§ **What you should do**
This exercise calls for the line with "This screenshot has width=1568, height=740.", the line with "Given: Click the eject icon next to iPhone", and all lines between them in the material below, output exactly and with no other lines.

§ **Source data**
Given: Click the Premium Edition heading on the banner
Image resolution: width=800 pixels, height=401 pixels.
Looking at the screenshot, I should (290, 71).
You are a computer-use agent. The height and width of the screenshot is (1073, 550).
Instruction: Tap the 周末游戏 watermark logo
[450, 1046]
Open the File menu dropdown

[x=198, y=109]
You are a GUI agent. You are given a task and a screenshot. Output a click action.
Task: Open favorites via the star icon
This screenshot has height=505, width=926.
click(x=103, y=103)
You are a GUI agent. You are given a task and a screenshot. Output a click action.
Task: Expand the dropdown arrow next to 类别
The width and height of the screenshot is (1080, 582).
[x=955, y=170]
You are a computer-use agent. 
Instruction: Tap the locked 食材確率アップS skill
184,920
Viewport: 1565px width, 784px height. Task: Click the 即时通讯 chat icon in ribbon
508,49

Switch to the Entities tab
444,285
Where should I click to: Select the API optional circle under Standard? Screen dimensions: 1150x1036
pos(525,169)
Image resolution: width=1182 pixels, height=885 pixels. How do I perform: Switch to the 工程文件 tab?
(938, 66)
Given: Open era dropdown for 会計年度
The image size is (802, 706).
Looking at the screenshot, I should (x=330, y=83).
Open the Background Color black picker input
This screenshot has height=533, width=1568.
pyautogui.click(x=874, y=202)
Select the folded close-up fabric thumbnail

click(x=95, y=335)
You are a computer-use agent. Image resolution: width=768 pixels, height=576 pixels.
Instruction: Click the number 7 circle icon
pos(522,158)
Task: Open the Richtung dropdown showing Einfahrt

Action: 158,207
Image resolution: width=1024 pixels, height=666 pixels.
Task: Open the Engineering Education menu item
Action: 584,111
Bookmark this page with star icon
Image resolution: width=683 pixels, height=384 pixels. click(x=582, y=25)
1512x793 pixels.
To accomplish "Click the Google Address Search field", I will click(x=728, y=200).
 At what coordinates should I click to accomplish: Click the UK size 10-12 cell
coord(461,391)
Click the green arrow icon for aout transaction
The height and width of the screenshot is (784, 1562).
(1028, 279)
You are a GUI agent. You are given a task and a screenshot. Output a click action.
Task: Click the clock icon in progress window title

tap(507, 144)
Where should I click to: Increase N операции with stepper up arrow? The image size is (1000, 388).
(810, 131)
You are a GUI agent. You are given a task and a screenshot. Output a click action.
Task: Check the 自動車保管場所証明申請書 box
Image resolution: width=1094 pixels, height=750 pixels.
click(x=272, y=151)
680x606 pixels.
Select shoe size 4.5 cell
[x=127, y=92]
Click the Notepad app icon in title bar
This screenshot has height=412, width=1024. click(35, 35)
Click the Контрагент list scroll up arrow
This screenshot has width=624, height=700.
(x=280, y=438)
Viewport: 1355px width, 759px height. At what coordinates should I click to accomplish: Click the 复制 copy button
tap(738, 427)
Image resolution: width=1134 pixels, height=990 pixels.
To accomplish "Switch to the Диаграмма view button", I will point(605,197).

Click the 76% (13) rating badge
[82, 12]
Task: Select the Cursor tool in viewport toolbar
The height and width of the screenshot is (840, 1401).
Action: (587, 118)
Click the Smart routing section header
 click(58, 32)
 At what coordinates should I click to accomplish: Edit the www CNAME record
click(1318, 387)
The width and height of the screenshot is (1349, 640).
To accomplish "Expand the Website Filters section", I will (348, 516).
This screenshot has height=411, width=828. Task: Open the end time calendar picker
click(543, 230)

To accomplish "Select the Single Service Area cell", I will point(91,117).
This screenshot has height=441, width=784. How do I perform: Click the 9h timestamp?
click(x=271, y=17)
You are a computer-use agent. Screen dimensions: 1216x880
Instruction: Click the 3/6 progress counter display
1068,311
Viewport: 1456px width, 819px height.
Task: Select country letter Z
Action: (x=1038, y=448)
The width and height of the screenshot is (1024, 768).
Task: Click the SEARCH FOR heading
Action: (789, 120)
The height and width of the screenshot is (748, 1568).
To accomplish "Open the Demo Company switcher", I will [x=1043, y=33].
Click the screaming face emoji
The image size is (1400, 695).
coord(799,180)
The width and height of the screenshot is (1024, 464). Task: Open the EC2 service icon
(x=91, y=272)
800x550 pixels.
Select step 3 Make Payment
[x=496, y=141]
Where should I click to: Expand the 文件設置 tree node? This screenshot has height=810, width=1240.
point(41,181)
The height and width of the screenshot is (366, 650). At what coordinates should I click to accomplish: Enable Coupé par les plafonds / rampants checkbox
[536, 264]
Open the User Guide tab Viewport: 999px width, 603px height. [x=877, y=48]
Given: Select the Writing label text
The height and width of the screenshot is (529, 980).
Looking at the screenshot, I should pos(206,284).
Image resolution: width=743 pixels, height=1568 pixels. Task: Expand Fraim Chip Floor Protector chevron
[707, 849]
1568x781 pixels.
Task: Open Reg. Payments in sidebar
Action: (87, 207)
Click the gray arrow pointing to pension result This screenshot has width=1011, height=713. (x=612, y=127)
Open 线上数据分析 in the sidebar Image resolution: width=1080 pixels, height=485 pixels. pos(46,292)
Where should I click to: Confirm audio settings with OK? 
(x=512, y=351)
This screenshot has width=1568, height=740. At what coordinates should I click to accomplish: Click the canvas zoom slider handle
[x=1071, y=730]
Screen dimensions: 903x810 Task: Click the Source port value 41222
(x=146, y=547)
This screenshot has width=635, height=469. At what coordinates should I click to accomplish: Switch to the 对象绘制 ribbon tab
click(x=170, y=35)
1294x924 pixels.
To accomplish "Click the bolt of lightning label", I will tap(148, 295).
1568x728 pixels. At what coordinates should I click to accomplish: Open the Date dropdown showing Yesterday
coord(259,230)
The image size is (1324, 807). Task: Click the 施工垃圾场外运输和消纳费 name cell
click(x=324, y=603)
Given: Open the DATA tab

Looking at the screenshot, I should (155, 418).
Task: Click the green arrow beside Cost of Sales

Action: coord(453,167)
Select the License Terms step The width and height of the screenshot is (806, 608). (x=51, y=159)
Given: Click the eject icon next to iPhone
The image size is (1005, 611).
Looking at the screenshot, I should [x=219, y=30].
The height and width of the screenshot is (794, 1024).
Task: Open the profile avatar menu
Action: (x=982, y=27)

§ **Response area**
This screenshot has width=1568, height=740. At what coordinates should I click to accomplish: Click the canvas zoom slider handle
[x=1071, y=730]
Screen dimensions: 903x810 Task: Click the Source port value 41222
(x=146, y=547)
This screenshot has width=635, height=469. At what coordinates should I click to accomplish: Switch to the 对象绘制 ribbon tab
click(x=170, y=35)
1294x924 pixels.
To accomplish "Click the bolt of lightning label", I will tap(148, 295).
1568x728 pixels. At what coordinates should I click to accomplish: Open the Date dropdown showing Yesterday
coord(259,230)
The image size is (1324, 807). Task: Click the 施工垃圾场外运输和消纳费 name cell
click(x=324, y=603)
Given: Open the DATA tab

Looking at the screenshot, I should (155, 418).
Task: Click the green arrow beside Cost of Sales

Action: coord(453,167)
Select the License Terms step The width and height of the screenshot is (806, 608). (x=51, y=159)
Given: Click the eject icon next to iPhone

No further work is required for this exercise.